* [Assigned task] Transcribe exactly the lines that fall between the one holding "This screenshot has height=399, width=487." and the one holding "Given: Click the Sogou input method S icon", inclusive, from the entries below.

[Stored items from a collection]
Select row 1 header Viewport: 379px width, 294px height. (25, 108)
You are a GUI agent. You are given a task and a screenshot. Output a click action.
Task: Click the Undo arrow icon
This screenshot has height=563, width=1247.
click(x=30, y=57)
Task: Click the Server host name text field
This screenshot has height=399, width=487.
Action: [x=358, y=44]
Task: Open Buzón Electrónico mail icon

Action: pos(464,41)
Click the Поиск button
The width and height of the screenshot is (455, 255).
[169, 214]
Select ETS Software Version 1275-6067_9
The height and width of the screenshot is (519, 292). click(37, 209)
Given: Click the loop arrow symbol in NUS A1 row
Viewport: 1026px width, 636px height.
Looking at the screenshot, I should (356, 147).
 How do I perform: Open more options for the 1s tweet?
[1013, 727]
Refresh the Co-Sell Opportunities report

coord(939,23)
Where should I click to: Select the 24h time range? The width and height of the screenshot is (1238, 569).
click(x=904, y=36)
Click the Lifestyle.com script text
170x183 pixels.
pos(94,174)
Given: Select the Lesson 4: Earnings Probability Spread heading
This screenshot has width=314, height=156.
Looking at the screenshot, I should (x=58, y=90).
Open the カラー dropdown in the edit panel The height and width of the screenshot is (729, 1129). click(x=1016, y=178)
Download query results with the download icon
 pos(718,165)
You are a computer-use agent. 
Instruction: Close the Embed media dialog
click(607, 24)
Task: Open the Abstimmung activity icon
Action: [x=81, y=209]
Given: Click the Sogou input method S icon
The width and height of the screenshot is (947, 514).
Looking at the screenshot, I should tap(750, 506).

* [Output of the task]
This screenshot has height=399, width=487.
Action: [x=358, y=44]
Task: Open Buzón Electrónico mail icon

Action: pos(464,41)
Click the Поиск button
The width and height of the screenshot is (455, 255).
[169, 214]
Select ETS Software Version 1275-6067_9
The height and width of the screenshot is (519, 292). click(37, 209)
Given: Click the loop arrow symbol in NUS A1 row
Viewport: 1026px width, 636px height.
Looking at the screenshot, I should (356, 147).
 How do I perform: Open more options for the 1s tweet?
[1013, 727]
Refresh the Co-Sell Opportunities report

coord(939,23)
Where should I click to: Select the 24h time range? The width and height of the screenshot is (1238, 569).
click(x=904, y=36)
Click the Lifestyle.com script text
170x183 pixels.
pos(94,174)
Given: Select the Lesson 4: Earnings Probability Spread heading
This screenshot has width=314, height=156.
Looking at the screenshot, I should (x=58, y=90).
Open the カラー dropdown in the edit panel The height and width of the screenshot is (729, 1129). click(x=1016, y=178)
Download query results with the download icon
 pos(718,165)
You are a computer-use agent. 
Instruction: Close the Embed media dialog
click(607, 24)
Task: Open the Abstimmung activity icon
Action: [x=81, y=209]
Given: Click the Sogou input method S icon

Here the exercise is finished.